• _Requirement_:
Arrange the data from the line that contains "Where should I click to: Click the Retrieve" through the end of the data as a two-column CSV headed instruction and answer, one row for each text with its answer, every field quoted and line breaks replaced by spaces. Leave the pictures out.

• _Material for the task_:
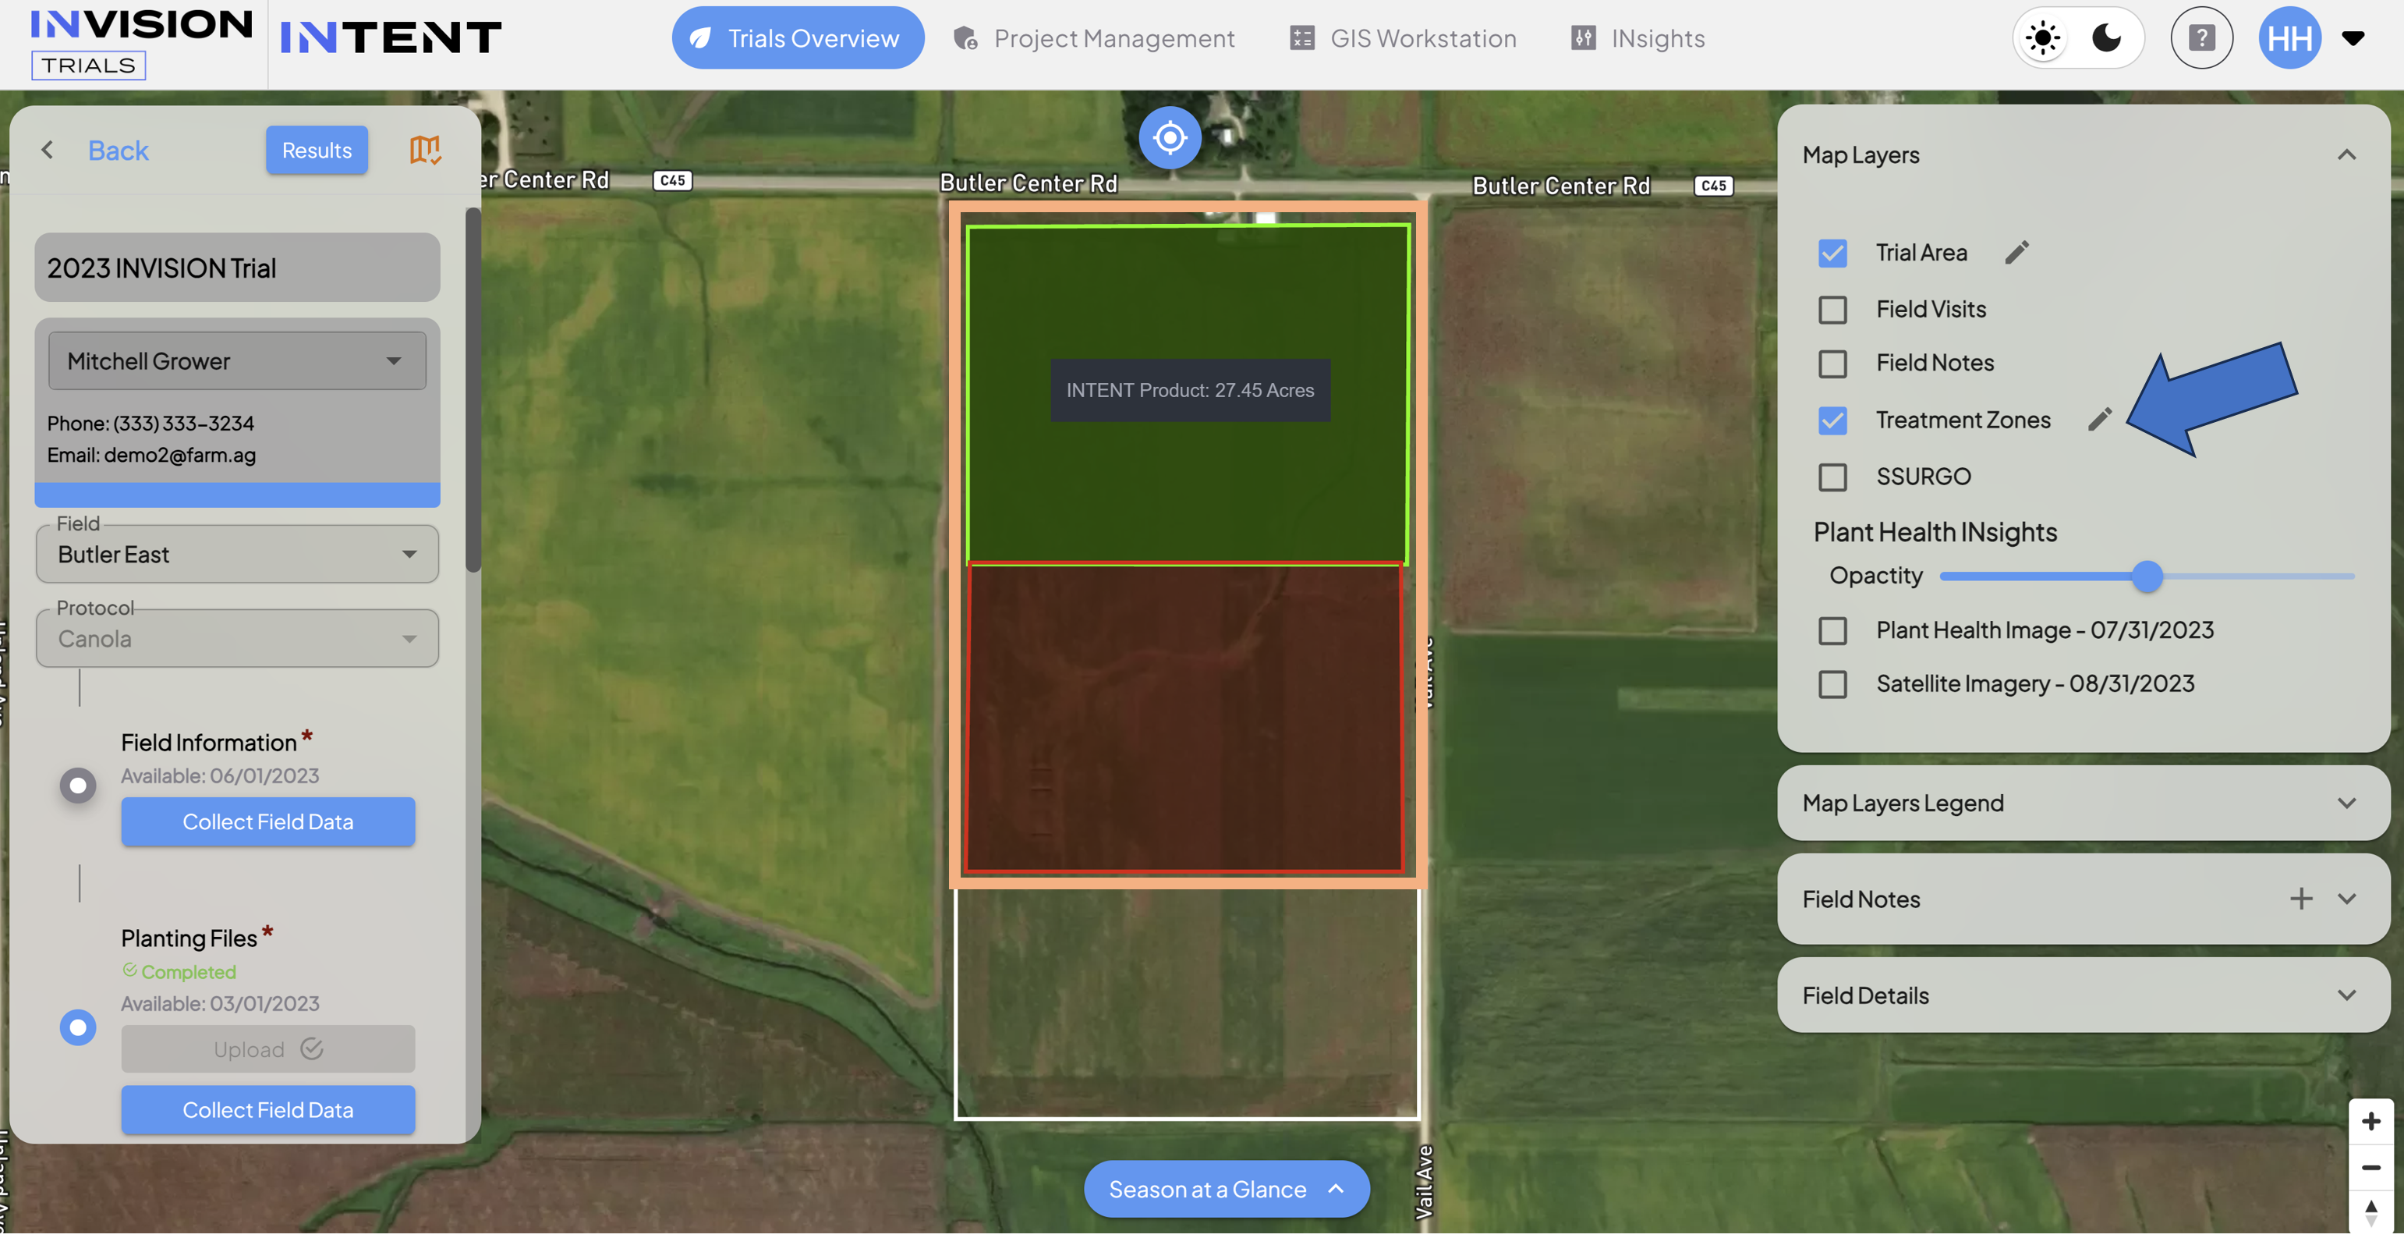Image resolution: width=2404 pixels, height=1238 pixels.
Task: Go to Project Management tab
Action: 1094,38
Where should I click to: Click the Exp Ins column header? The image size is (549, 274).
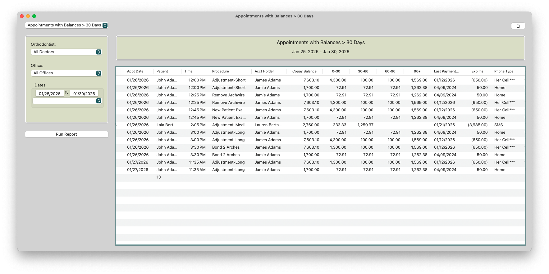click(478, 71)
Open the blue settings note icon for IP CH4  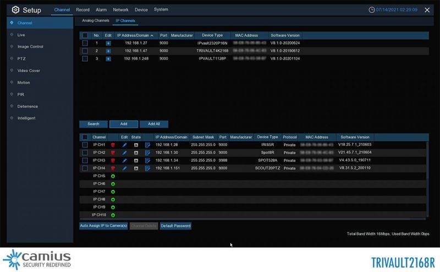[x=147, y=168]
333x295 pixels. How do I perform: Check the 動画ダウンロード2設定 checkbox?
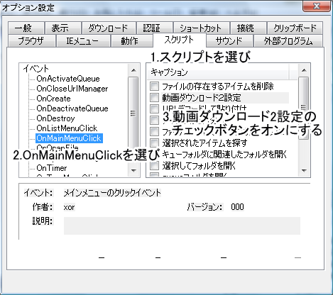click(x=154, y=97)

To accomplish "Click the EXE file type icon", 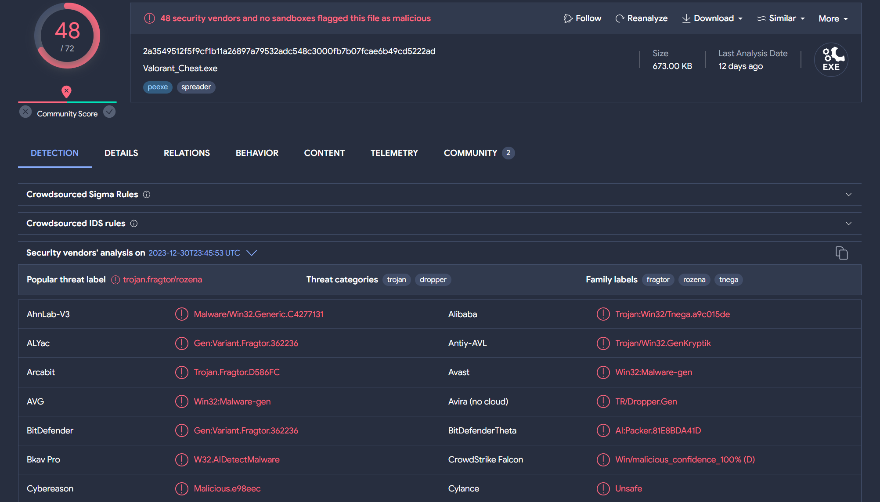I will 831,60.
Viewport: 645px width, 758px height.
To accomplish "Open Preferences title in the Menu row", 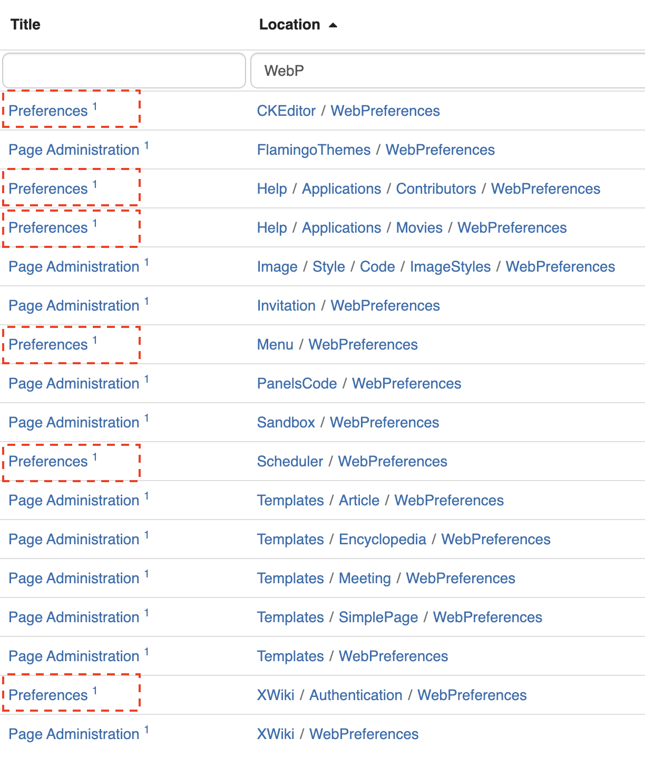I will [x=48, y=345].
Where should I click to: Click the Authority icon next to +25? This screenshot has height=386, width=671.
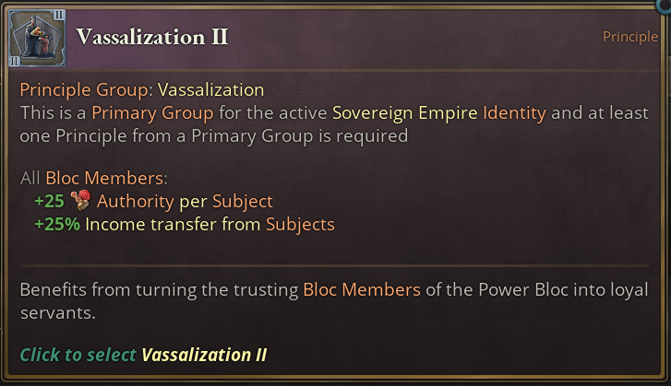point(81,201)
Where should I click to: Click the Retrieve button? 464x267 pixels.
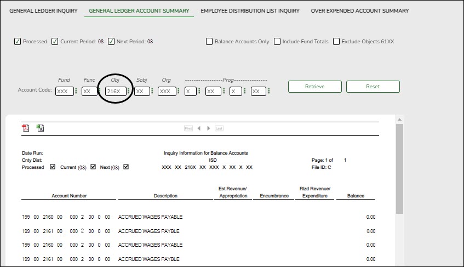[314, 87]
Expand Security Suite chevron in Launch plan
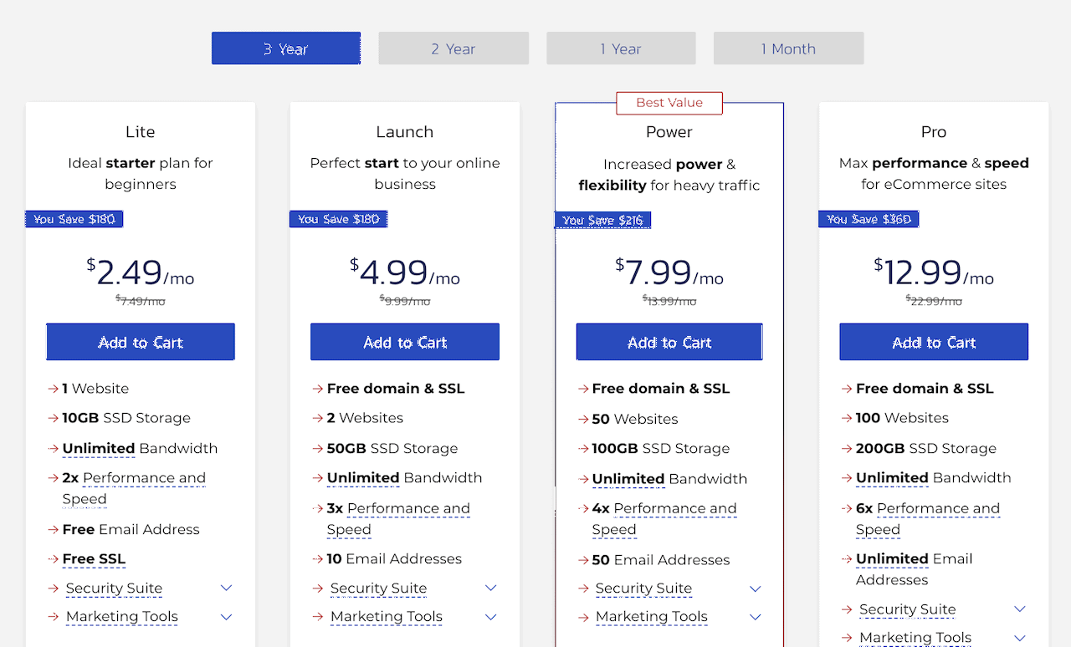Screen dimensions: 1071x647 pyautogui.click(x=490, y=588)
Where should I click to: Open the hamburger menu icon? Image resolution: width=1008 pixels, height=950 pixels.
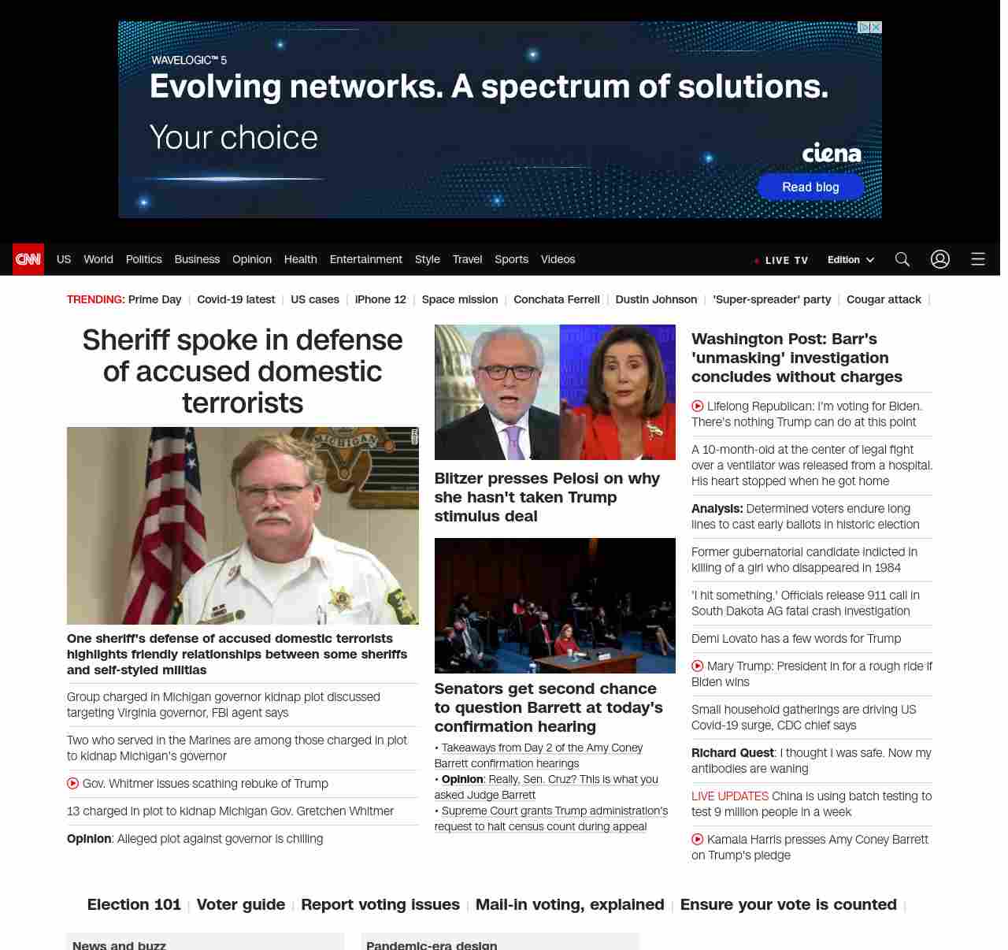tap(978, 259)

• _Response to the exercise_:
instruction,answer
"Where should I click to: Click the Retrieve button? 464x267 pixels.","[314, 87]"
"Expand Security Suite chevron in Launch plan","Screen dimensions: 1071x647 pyautogui.click(x=490, y=588)"
"Where should I click to: Open the hamburger menu icon? Image resolution: width=1008 pixels, height=950 pixels.","tap(978, 259)"